EXERCISE BRIEF — Only the text of the entries below should be returned, exactly as given, without pictures.

(Stored records)
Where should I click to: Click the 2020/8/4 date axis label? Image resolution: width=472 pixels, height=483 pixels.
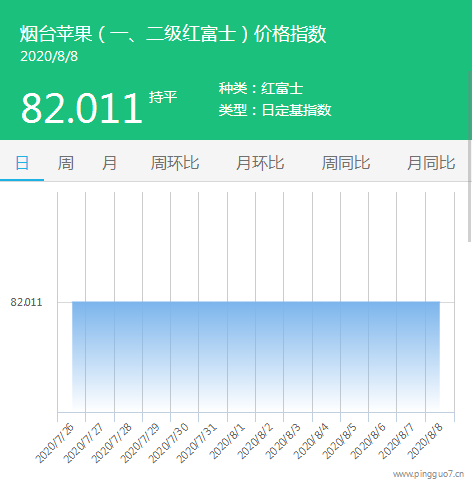(x=311, y=442)
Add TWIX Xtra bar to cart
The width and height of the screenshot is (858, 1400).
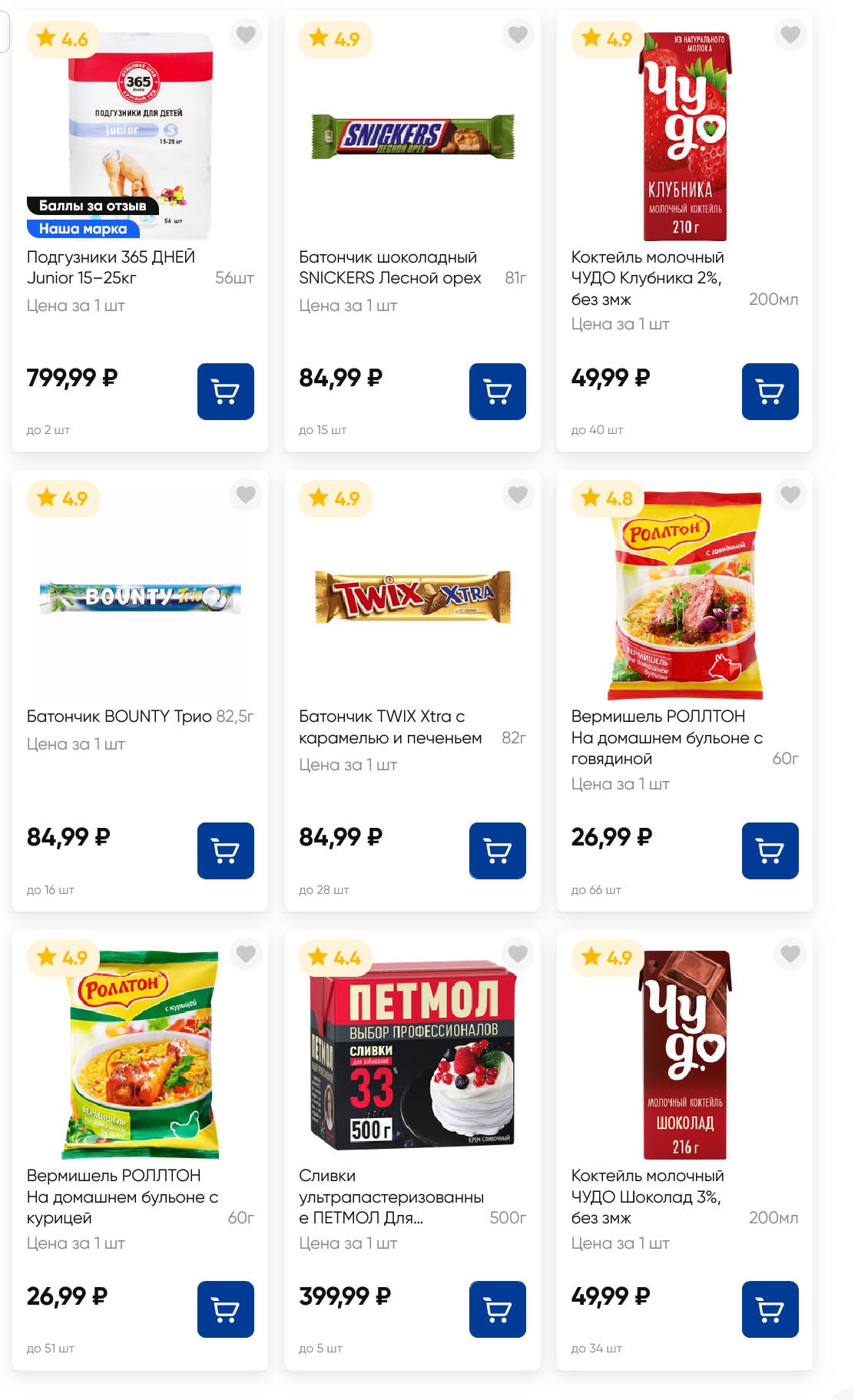497,851

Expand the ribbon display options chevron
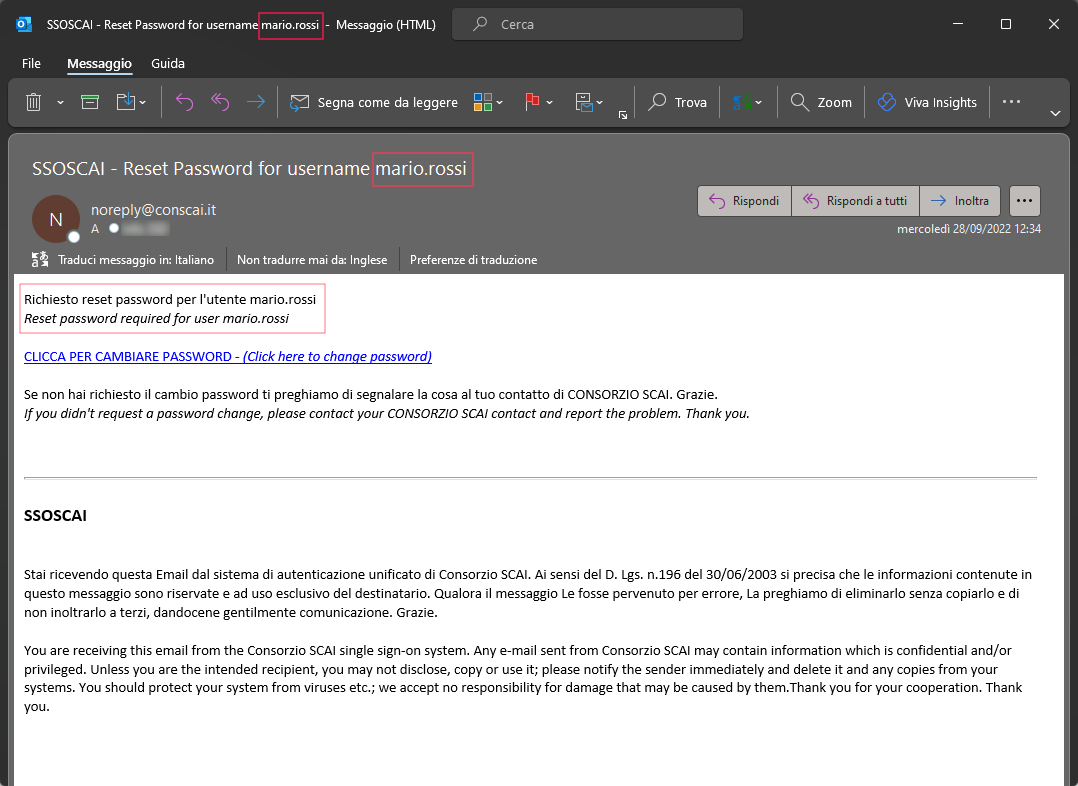coord(1055,114)
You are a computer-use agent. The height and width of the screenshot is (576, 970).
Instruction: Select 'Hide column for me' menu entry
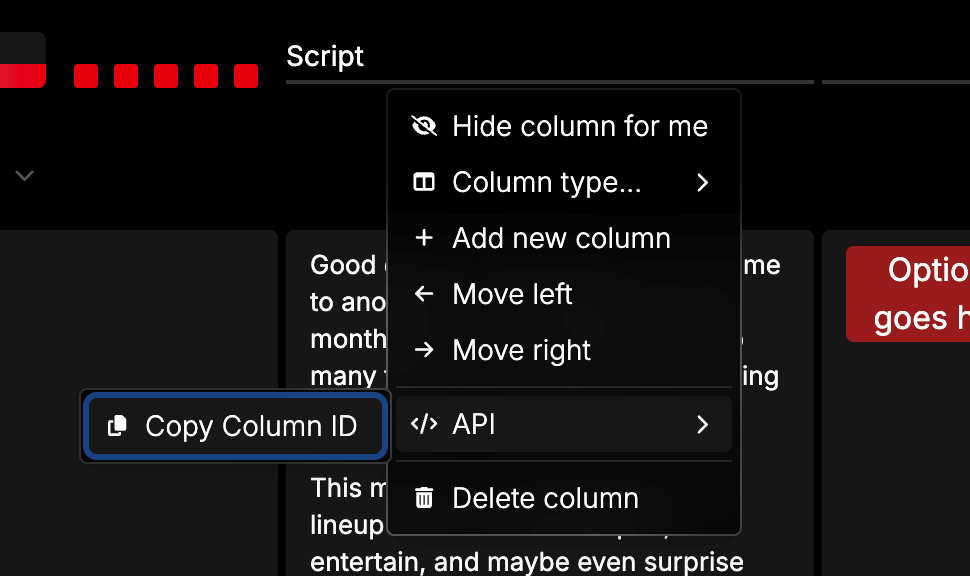(579, 126)
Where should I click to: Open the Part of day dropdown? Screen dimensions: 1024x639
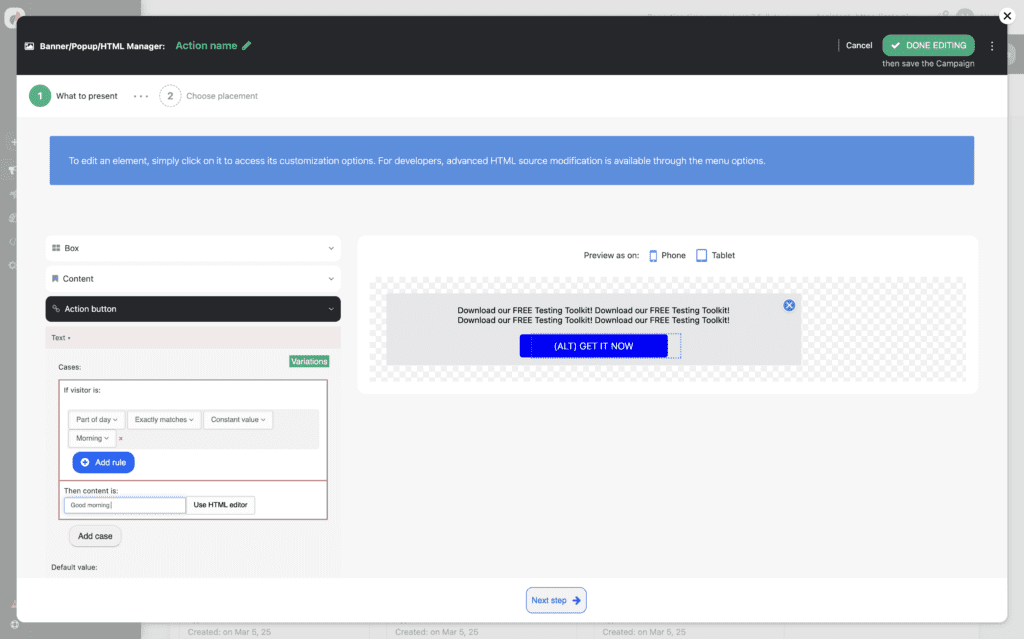click(x=96, y=420)
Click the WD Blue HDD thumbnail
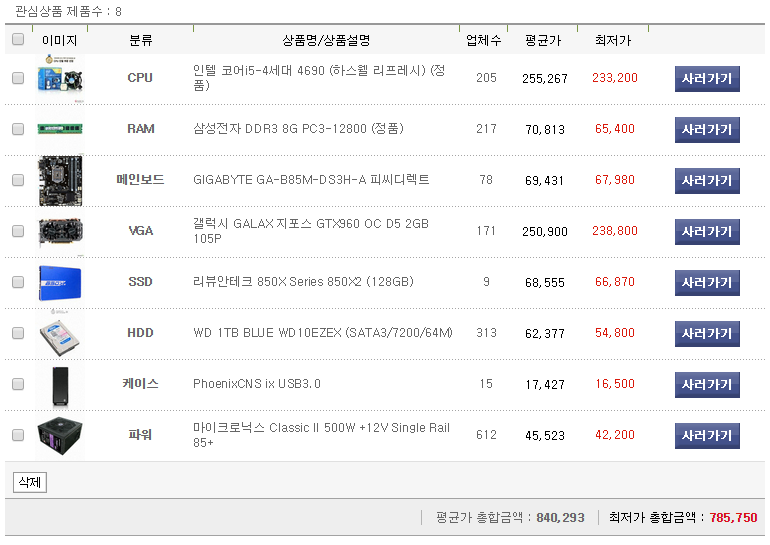The height and width of the screenshot is (545, 770). pyautogui.click(x=60, y=333)
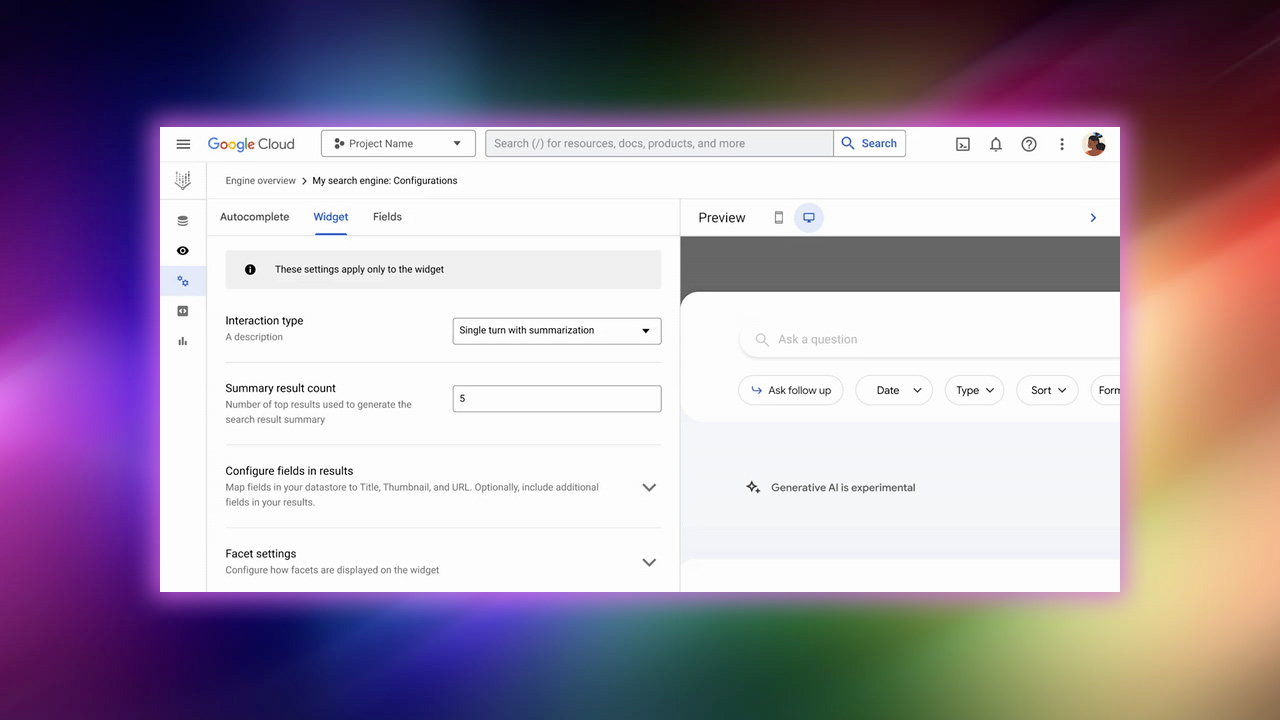Click the Summary result count input field

pos(556,399)
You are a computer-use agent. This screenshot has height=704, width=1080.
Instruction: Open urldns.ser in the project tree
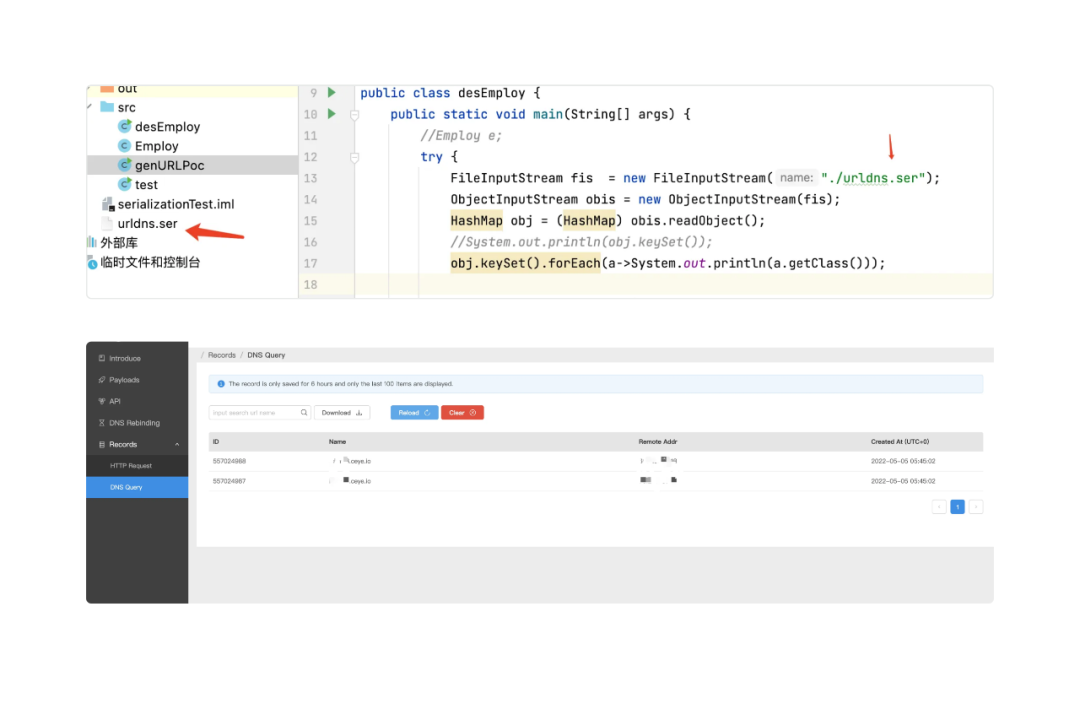click(x=147, y=223)
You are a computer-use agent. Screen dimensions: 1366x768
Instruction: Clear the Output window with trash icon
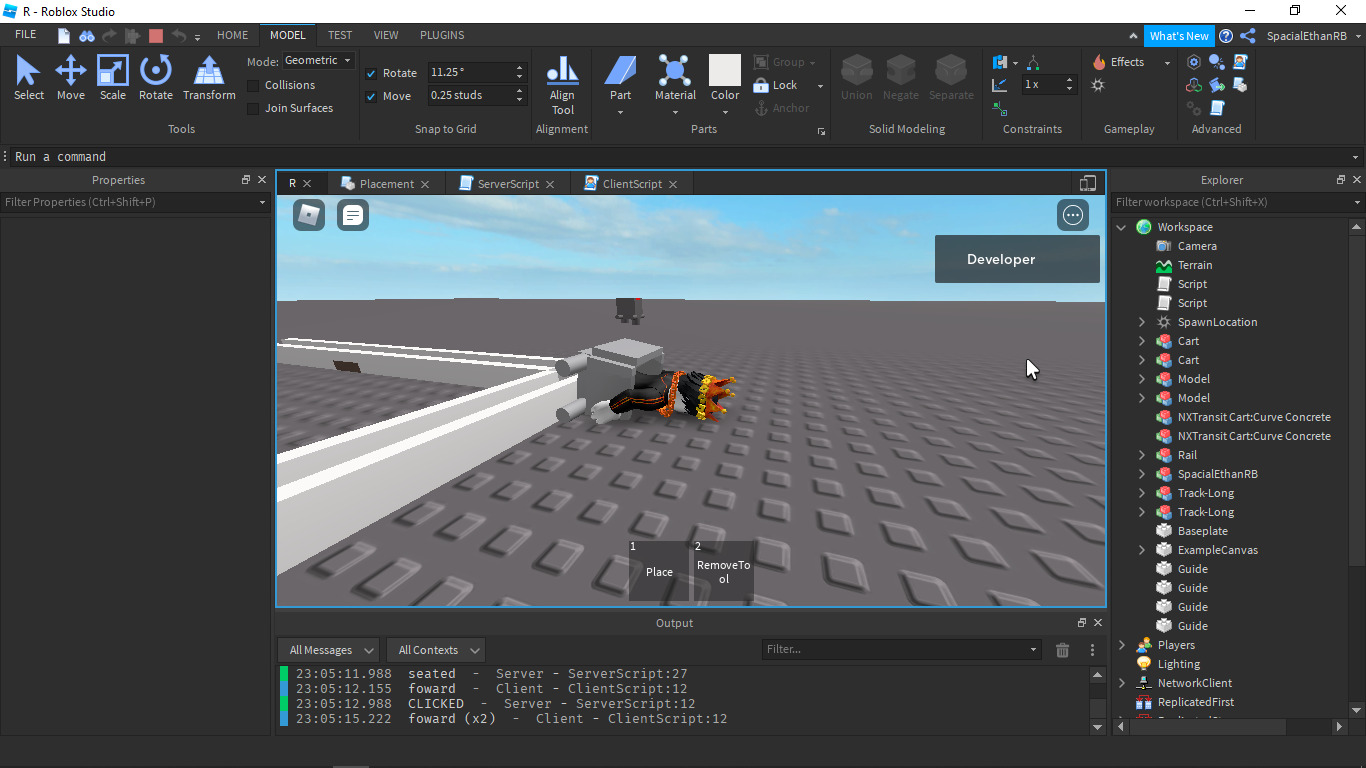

WRITTEN REPLY —
Where should I click to: Click the 2020/8/4 date axis label? Image resolution: width=472 pixels, height=483 pixels.
(x=311, y=442)
Add TWIX Xtra bar to cart
The width and height of the screenshot is (858, 1400).
497,851

Expand the ribbon display options chevron
coord(1055,114)
You are a computer-use agent. The height and width of the screenshot is (576, 970).
Instruction: Select 'Hide column for me' menu entry
(579, 126)
Where should I click to: Open the Part of day dropdown? Screen dimensions: 1024x639
click(x=96, y=420)
Click the WD Blue HDD thumbnail
The height and width of the screenshot is (545, 770). pyautogui.click(x=60, y=333)
Click the Summary result count input field

pos(556,399)
You are a computer-use agent. This screenshot has height=704, width=1080.
Instruction: Open urldns.ser in the project tree
click(x=147, y=223)
You are a computer-use agent. Screen dimensions: 1366x768
Instruction: Clear the Output window with trash icon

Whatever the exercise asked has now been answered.